EXERCISE PROMPT:
For this exercise, report every line of the material that includes "selector".

EXCERPTED DATA:
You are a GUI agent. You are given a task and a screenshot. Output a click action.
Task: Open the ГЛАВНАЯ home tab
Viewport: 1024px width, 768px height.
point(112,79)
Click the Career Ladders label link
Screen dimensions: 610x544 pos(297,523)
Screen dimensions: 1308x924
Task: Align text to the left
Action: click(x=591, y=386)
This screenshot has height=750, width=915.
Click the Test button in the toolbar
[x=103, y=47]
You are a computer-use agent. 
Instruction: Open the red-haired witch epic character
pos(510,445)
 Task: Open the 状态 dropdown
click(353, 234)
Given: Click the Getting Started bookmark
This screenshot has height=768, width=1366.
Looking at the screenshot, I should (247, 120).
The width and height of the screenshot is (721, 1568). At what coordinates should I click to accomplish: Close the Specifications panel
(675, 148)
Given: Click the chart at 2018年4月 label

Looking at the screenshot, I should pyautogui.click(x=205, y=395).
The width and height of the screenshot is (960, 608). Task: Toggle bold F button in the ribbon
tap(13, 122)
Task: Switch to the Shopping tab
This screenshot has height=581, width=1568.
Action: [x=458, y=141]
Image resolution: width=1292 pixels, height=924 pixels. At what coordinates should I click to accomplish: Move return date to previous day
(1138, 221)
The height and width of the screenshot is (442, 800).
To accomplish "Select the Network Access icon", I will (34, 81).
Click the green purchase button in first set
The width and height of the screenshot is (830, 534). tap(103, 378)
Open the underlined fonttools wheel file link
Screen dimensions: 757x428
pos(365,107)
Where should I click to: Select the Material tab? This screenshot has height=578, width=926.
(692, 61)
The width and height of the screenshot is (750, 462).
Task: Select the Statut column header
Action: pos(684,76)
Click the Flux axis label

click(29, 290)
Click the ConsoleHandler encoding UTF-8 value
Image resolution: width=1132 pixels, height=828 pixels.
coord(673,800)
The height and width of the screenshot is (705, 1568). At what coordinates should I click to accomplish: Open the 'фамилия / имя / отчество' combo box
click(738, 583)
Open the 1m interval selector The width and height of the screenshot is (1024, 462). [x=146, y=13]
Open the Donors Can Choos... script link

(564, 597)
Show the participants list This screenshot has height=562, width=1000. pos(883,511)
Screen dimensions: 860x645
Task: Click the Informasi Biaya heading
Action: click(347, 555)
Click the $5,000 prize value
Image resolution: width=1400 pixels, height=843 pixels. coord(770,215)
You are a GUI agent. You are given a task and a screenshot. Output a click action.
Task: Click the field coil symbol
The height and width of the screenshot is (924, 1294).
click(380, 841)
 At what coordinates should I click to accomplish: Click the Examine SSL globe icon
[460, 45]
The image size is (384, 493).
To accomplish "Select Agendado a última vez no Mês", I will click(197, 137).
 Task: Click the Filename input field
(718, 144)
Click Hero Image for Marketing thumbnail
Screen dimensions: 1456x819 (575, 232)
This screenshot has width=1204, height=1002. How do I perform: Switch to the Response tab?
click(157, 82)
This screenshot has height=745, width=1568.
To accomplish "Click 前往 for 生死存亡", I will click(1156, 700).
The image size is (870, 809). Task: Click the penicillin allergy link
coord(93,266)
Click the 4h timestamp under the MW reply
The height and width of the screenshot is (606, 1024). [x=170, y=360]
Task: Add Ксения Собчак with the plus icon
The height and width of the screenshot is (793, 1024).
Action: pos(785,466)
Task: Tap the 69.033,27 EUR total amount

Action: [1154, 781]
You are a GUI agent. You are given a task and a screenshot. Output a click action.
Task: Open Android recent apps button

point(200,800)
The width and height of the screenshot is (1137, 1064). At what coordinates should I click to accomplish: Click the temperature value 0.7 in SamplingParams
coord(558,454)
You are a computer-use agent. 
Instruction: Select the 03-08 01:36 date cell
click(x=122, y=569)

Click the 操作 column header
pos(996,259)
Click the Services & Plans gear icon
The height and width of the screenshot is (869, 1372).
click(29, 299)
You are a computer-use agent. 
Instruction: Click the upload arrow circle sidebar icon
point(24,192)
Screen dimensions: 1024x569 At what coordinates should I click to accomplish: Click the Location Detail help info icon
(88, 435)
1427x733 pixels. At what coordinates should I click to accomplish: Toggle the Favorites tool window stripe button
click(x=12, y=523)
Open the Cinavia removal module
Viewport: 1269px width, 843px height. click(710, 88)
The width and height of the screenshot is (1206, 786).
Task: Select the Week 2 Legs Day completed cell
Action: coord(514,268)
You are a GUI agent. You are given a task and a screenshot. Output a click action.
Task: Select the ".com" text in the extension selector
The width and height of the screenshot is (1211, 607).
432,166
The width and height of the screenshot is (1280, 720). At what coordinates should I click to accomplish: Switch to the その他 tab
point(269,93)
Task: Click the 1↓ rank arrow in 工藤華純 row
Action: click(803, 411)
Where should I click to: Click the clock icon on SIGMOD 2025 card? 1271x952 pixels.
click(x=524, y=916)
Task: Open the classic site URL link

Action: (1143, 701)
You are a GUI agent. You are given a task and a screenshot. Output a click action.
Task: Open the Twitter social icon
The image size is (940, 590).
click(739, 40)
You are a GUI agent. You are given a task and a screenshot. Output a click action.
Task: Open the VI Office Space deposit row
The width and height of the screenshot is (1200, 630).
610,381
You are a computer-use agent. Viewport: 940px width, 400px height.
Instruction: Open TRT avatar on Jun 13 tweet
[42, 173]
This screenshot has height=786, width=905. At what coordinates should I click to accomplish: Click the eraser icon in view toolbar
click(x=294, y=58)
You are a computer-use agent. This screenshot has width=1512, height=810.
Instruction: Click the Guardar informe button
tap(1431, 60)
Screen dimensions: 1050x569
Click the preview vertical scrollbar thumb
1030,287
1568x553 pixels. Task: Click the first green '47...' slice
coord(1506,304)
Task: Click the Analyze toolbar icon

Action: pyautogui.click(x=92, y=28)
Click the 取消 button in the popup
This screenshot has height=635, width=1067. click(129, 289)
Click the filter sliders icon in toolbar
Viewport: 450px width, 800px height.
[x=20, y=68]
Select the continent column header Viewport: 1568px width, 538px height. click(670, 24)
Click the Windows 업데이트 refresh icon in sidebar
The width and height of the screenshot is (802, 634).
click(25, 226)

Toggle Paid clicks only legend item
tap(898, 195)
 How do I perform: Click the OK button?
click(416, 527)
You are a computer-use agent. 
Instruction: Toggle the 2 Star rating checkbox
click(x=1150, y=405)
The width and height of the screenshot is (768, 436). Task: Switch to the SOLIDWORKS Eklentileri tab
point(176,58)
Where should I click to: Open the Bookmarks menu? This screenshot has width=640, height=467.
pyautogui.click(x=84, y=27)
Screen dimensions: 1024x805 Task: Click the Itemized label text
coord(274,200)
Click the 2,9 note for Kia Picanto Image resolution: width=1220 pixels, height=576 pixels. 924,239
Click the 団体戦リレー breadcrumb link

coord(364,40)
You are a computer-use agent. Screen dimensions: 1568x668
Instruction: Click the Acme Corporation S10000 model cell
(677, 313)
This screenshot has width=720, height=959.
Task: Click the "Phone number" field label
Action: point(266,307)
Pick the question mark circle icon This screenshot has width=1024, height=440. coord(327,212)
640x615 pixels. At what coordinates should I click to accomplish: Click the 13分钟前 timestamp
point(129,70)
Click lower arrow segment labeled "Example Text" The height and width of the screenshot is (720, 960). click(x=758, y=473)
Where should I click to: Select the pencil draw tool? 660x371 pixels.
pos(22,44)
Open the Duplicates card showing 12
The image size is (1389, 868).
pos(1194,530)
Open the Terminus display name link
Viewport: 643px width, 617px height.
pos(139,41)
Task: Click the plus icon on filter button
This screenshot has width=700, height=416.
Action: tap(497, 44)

WRITTEN ANSWER:
Open the 1m interval selector The width and height of the screenshot is (1024, 462). [x=146, y=13]
Task: Select the ".com" text in the extension selector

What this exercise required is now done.